Todo va llegando a su final en esta primera etapa de la campaña electoral, en medio de un fuego graneado de insultos, diatribas, desplantes y en donde los electores parecen ser lo menos importante.

Alfredo Barnechea, que se perfilaba bien, dejó al descubierto su verdadero yo, mostrando su poco interés en el contacto con la gente de a pie; conducta que lo alejó de sus eventuales seguidores. De su propuesta de renegociar los contratos del gas no sale, ni de su recurrente recuerdo a lo que hizo Fernando Belaunde, un presidente del cual casi nadie se acuerda.

Por su parte, Keiko Fujimori sigue con su plan trazado, haciéndose la muertita, viajando a cuanto pueblito puede y segura del voto duro conseguido a lo largo de una campaña permanente desde hace cinco años, pero preocupada por lo que se viene el 5 de abril, fecha negra en la historia de nuestro país y que le puede explotar en la cara.
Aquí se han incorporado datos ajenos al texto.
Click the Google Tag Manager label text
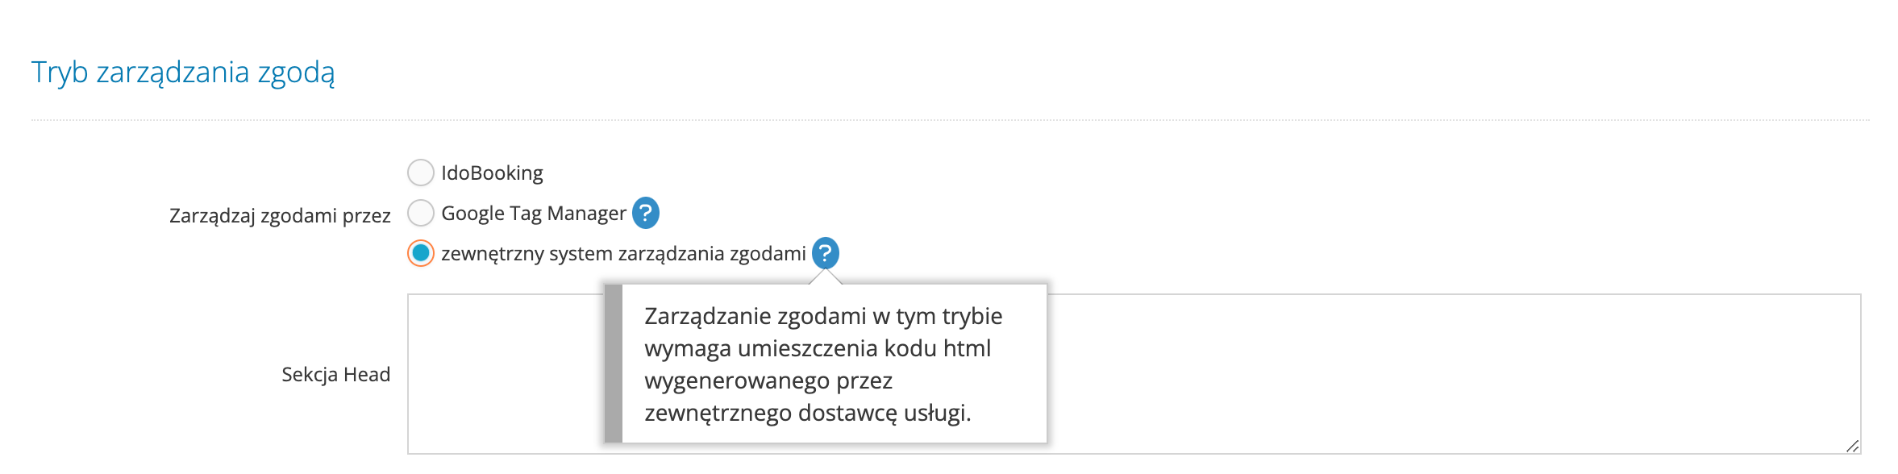Viewport: 1898px width, 474px height. pyautogui.click(x=534, y=212)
Pedro Pablo Kuczynski se cansó, no sé si por la edad, pero su estancamiento en las encuestas demuestran pocos reflejos políticos y poca paciencia para aguantar el training de este tipo de campañas, que distan mucho de las que se hacen en Suiza.
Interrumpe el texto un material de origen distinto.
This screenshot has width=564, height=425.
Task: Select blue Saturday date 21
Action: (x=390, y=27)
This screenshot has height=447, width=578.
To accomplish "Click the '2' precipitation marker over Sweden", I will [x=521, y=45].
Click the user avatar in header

Verónika Mendoza ha sido la gran beneficiada, porque no ha parado de crecer desde su menospreciado 2%; a más insultos, más aceptación, y porque probablemente es quien mejor ha capitalizado el voto indeciso gracias a los errores de sus adversarios.

Y la cereza en la torta fue la torpe intromisión de monseñor Javier del Río, inventando un nuevo pecado, “el pecado electoral”, amenazando a sus fieles con el fuego divino si votan por Verónika o Barnechea. Así está el panorama.